------ PASSAGE PROVIDED
The poor lady’s husband was beside himself with worry, though.  I nearly cried, myself, while I was getting consent to clip it.  Mostly because I had to bring up all the complications that could happen, and was unable to reassure him beyond saying that her surgeon was excellent and that we would do everything in our power to ensure the best possible recovery for her.

And then another patient who was scheduled to be discharged to rehab the very next day developed a massive hemorrhage, and lost all brainstem reflexes within an hour.  She had been talking on the phone to her husband just a couple hours prior, and then she was comatose when the nurse came in for her next neuro check.  Another difficult family conversation.

Then  another patient had a urethral injury due to inadvertent traction on his Foley catheter at some unknown recent point, with about 2 liters of hemorrhage into his bladder.  It presented in a benign manner, with somewhat decreased urine output, but not below the 30mL/h threshold that triggers clinical alarms. But it had become bloody as well, for no apparent reason.  So I asked the nurse to flush the tube, and she reported back that she was only able to get a small amount of output after doing so, and that it was full of clots. She then scanned the bladder and found >500mL of volume still inside, and noted that he was bleeding around the Foley.  So I came over to examine him, and found that his abdomen was also very firm and distended (I know, a neurosurgeon actually examining an abdomen…surely a sign of the coming apocalypse).  It was definitely time to call urology.  So I did, and the urology resident came over, made sure the bladder wasn’t ruptured, took out the Foley, placed a Coude, and irrigated the bladder until all the blood came out.  Thank God that nurse caught it when she did.

And then two peds patients with head injuries.  One, the teenager, was not seriously injured but was dramatizing the concussive symptoms a bit.  (When you deal with the whole spectrum of deceit, from simple disingenuousness to outright lying,  as you do in retail pharmacy, the BS sensor gets very acute.)  I decided to let it go, as we would be watching him overnight regardless of his mental status.

The other pediatric patient was seriously injured.  It was unclear at the time I left how serious the injuries were, but to me they did not seem serious enough to require surgery, or to result in diffuse axonal injury.  But anytime there’s a child involved, people get excessively worked up over it, and I’ll admit the mechanism of injury was quite dramatic.

On a more mundane note, we are all still adjusting to writing our notes electronically.  Some are adapting more quickly than others.   Despite the system being the same as at UW, this place hasn’t developed any note templates  to automate things at all.  So we each have to make our own templates, and every day we have to manually import the latest vitals, meds and labs.  IMHO, this is a direct result of having an IM person in charge of implementation.  Those medicine people have a much lower patient-to-resident ratio than we do, and they have much more time to write their notes, as well.  Our usual MO is to write notes and round as quickly as possible, so we can get to the OR/clinic/bedside procedures/whatever as quickly as possible.  The extra time required to write notes and import data by hand doesn’t affect their ability to function effectively nearly as much as it does ours.

Meanwhile the VA remains as slow as ever.  I feel a bit guilty being over there, knowing how short-handed it leaves the university hospital.  But I’m getting a lot of studying done, and my current goal is to be able to distinguish reliably between a radiculopathy and a peripheral nerve issue based solely on the clinical exam.   I have a general grasp of it already, but I want to be able to simply look at a bunch of exam findings, and remember them as a unit–the diagnosis they represent–rather than as individual pieces.   Which requires spending some quality time back down in the weeds of 1st and 2nd year, and integrating all of that with the hundreds of patients I’ve seen and will see in clinic with undifferentiated back pain, weakness or numbness.

I’m not a fan of the spine aspect of neurosurgery.  But if I have to learn it, I’m going to learn it like the back of my hand.
------------
■ **WHAT TO WORK ON**
Repeat the part of the passage about the hospital shift word for word, from "The poor lady’s" to "difficult family conversation.".
------ ENTRIES SUPPLIED
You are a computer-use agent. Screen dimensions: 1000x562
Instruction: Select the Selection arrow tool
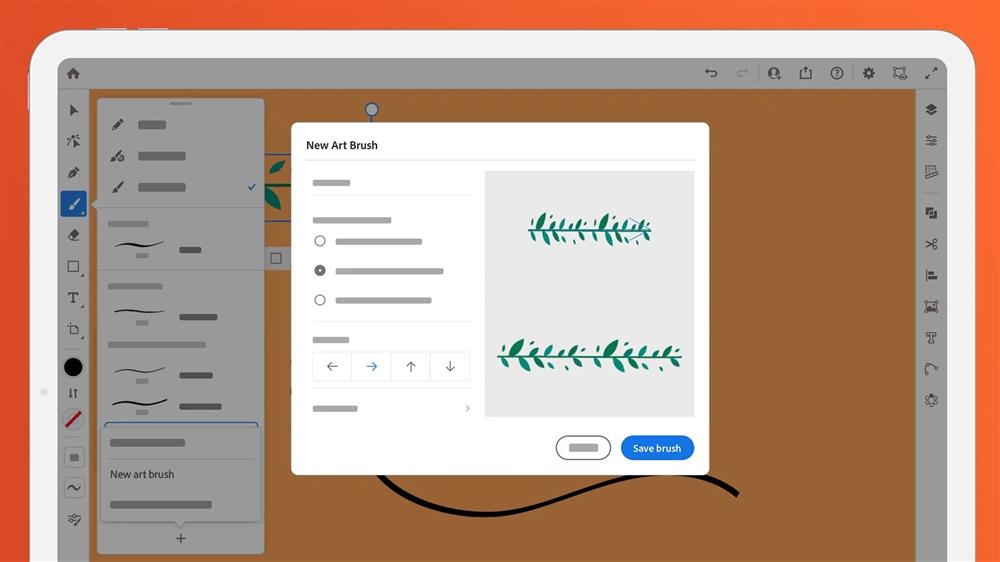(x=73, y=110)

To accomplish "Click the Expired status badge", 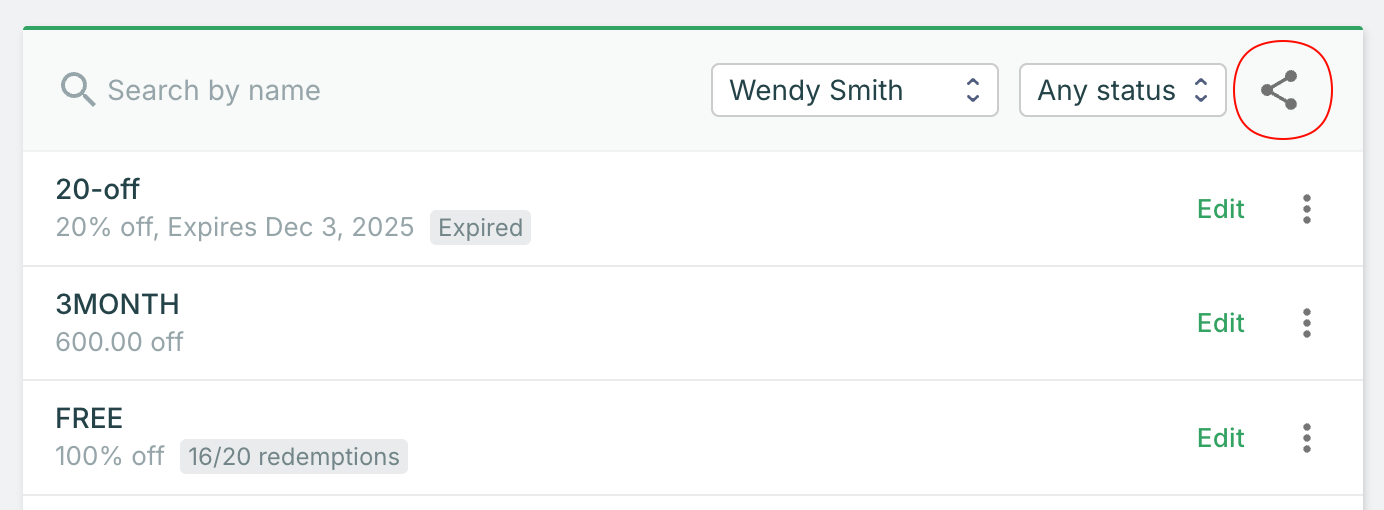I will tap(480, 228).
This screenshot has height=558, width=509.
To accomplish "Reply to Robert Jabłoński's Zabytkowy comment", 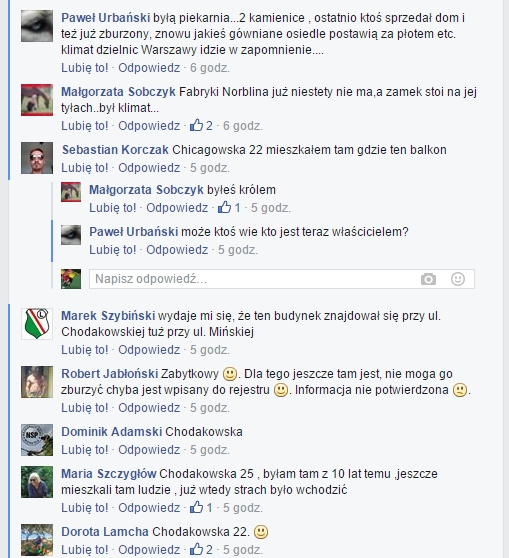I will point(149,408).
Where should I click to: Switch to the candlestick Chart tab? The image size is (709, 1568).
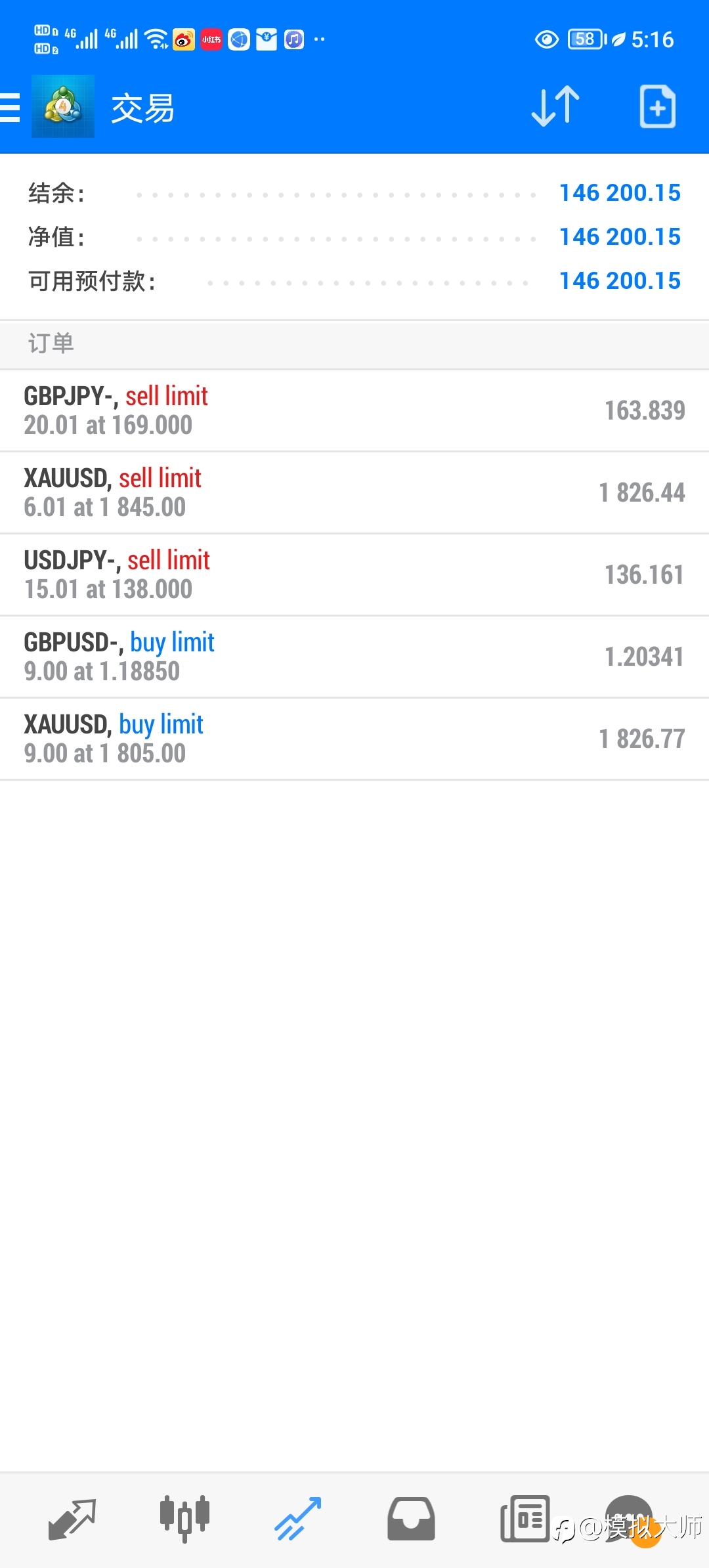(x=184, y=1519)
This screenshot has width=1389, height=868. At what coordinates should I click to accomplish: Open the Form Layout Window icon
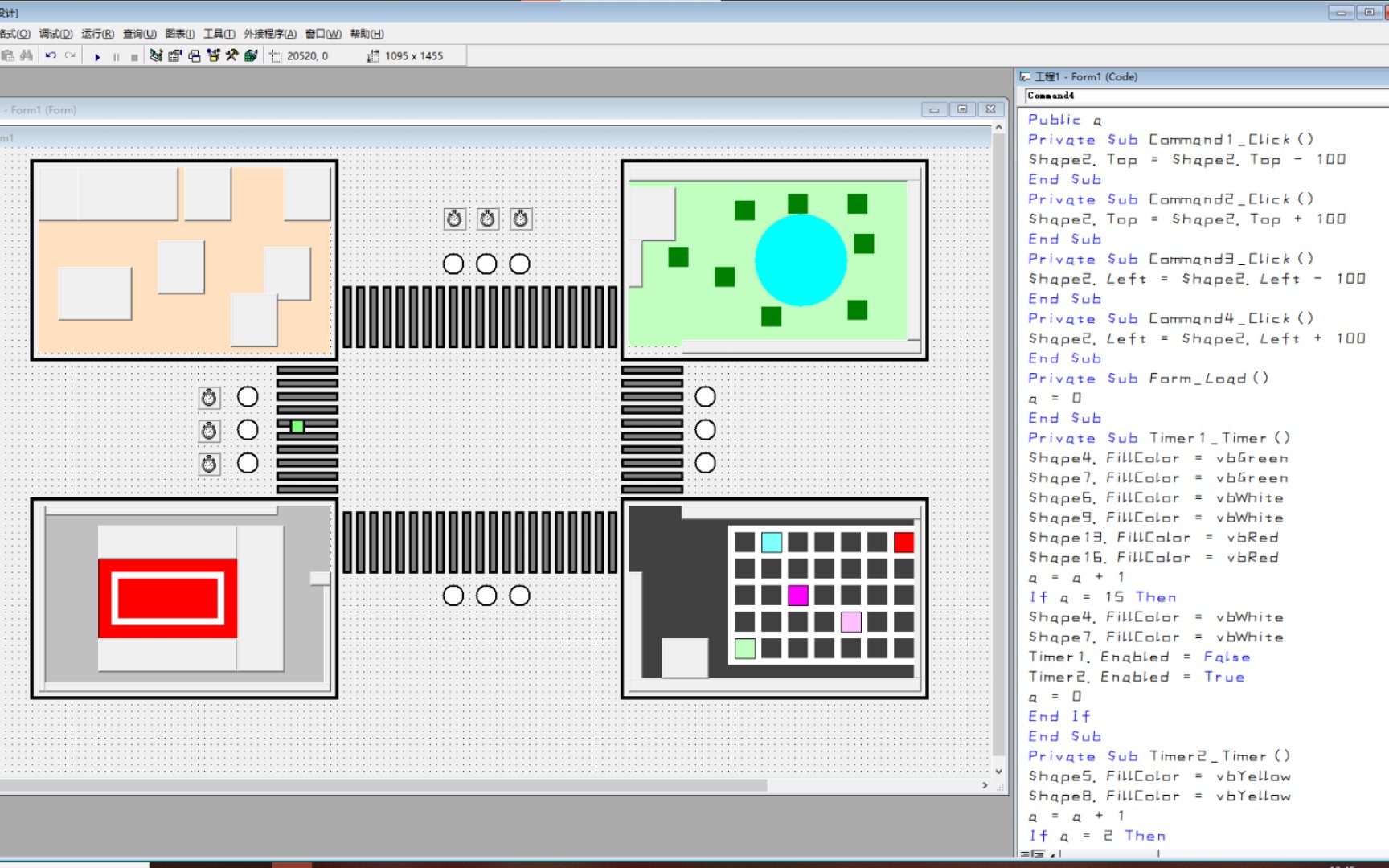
------------
■ **RESULT FOR THIS EXERCISE**
The poor lady’s husband was beside himself with worry, though.  I nearly cried, myself, while I was getting consent to clip it.  Mostly because I had to bring up all the complications that could happen, and was unable to reassure him beyond saying that her surgeon was excellent and that we would do everything in our power to ensure the best possible recovery for her.

And then another patient who was scheduled to be discharged to rehab the very next day developed a massive hemorrhage, and lost all brainstem reflexes within an hour.  She had been talking on the phone to her husband just a couple hours prior, and then she was comatose when the nurse came in for her next neuro check.  Another difficult family conversation.